■ SOURCE PASSAGE
[BEGIN]

# Capstone Project 1 Data Wrangling Notebook
Beginning to import and inspect raw datata for the capstone. The data is the artist and lyric information for the Billboard top 100 songs of the year from 1965-2015

In [68]:
# Imporing packages
import pandas as pd
import numpy as np
import os

In [69]:
# Importing and inspecting data, the encoding parameter was included because data could not be imported without it
bb = pd.read_csv('bb.csv', encoding='iso-8859-1')
bb.head()

Unnamed: 0,Rank,Song,Artist,Year,Lyrics,Source
0,1,wooly bully,sam the sham and the pharaohs,1965,sam the sham miscellaneous wooly bully wooly b...,3.0
1,2,i cant help myself sugar pie honey bunch,four tops,1965,sugar pie honey bunch you know that i love yo...,1.0
2,3,i cant get no satisfaction,the rolling stones,1965,,1.0
3,4,you were on my mind,we five,1965,when i woke up this morning you were on my mi...,1.0
4,5,youve lost that lovin feelin,the righteous brothers,1965,you never close your eyes anymore when i kiss...,1.0


Checking to see if the data has all 100 songs per year shows that we have all 100 songs for each year. However this only shows that we have the songs and nothing about the lyrics.

In [70]:
#checking some basic aspects of the data, first, how many songs for each year?
year_count = bb.groupby('Year').size() # tells us 100 songs per year, as advertised.

Checking out the artist formatting, shows that it may be difficult to see all of the artists, because there are many titles in the later years that show many songs featuring other artists for example, Michael Jackson and Janet Jackson have many songs apart, but also have one song they performed together.

In [71]:
#Is there anything noticeably strange about artist formating?
artists = bb.groupby('Artist').size().sort_values(ascending=False)
artists.head()

Artist
madonna            35
elton john         26
mariah carey       25
michael jackson    22
janet jackson      22
dtype: int64

Identifying missing values in this data took a little bit of work because the missing values were not easy to identify. Nothing was labelled as NA or missing. After some prodding around with the data, I discovered that the empty lyrics fields were filled with either one space or two spaces. 

In [72]:
# Figuring out how many/what values are missing from the data
# Looking at values that had missing lyrics, the actual most common missing lyrics were filled with '  '(two spaces)
blanks = [' ', '  ']

# Replacing blank values with NaN
nas = bb.replace(' ', np.nan)

[END]

■ GIVEN EXERCISE A
List each artist that appears in the notebook's artist count output, with the number shown beside each one.

■ THE RECORDS
[BEGIN]

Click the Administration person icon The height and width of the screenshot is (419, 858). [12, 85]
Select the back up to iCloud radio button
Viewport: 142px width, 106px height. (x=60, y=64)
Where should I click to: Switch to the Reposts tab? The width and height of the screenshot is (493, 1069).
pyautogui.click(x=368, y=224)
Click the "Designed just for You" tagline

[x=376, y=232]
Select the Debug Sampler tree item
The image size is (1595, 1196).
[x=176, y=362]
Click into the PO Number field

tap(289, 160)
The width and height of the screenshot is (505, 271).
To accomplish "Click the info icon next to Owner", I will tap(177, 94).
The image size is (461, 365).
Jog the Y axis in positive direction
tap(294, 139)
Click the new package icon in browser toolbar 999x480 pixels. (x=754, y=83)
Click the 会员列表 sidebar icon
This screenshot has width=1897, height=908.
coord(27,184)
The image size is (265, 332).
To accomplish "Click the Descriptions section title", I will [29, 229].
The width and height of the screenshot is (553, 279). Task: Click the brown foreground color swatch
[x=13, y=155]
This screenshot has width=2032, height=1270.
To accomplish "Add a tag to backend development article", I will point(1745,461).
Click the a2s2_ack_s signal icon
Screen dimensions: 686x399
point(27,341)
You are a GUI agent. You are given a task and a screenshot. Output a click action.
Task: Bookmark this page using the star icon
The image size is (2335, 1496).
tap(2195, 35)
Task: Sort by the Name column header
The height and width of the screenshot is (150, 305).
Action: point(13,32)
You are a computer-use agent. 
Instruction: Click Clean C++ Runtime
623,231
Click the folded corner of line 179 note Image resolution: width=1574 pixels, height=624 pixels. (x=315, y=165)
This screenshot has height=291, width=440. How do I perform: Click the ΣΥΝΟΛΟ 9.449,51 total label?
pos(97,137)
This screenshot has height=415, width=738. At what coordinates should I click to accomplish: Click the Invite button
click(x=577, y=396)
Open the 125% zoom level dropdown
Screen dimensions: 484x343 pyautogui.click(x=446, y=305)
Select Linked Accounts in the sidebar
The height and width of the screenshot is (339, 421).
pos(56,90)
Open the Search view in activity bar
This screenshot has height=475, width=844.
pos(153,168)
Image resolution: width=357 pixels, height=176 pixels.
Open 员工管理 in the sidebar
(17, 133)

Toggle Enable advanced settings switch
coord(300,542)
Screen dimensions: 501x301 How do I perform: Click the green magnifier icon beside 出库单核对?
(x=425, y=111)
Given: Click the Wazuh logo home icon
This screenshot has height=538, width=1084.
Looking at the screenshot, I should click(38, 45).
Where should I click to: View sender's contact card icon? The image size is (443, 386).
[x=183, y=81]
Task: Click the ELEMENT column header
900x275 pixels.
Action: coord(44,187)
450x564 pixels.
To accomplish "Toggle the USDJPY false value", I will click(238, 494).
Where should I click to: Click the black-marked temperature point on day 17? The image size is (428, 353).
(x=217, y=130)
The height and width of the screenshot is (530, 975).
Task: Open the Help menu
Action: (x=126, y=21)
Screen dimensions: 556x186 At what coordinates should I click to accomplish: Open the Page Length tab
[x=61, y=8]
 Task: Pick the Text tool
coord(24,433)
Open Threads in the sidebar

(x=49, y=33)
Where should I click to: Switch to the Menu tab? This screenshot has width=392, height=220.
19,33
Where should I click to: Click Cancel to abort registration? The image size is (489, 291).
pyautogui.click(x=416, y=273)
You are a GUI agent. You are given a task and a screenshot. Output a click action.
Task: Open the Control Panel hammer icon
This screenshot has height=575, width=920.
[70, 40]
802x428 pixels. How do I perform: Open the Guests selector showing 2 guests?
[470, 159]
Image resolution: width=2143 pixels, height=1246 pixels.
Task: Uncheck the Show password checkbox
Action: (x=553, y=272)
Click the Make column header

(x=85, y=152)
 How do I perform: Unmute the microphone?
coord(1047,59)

[END]

■ GIVEN EXERCISE B
Format the entries as a numbered list, starting at the line that contains "Click into the PO Number field" and ending at the line that contains "[x=13, y=155]". Leave out blank lines.

■ SOLUTION A
- madonna: 35
- elton john: 26
- mariah carey: 25
- michael jackson: 22
- janet jackson: 22

■ SOLUTION B
1. Click into the PO Number field
2. tap(289, 160)
3. The width and height of the screenshot is (505, 271).
4. To accomplish "Click the info icon next to Owner", I will tap(177, 94).
5. The image size is (461, 365).
6. Jog the Y axis in positive direction
7. tap(294, 139)
8. Click the new package icon in browser toolbar 999x480 pixels. (x=754, y=83)
9. Click the 会员列表 sidebar icon
10. This screenshot has width=1897, height=908.
11. coord(27,184)
12. The image size is (265, 332).
13. To accomplish "Click the Descriptions section title", I will [29, 229].
14. The width and height of the screenshot is (553, 279). Task: Click the brown foreground color swatch
15. [x=13, y=155]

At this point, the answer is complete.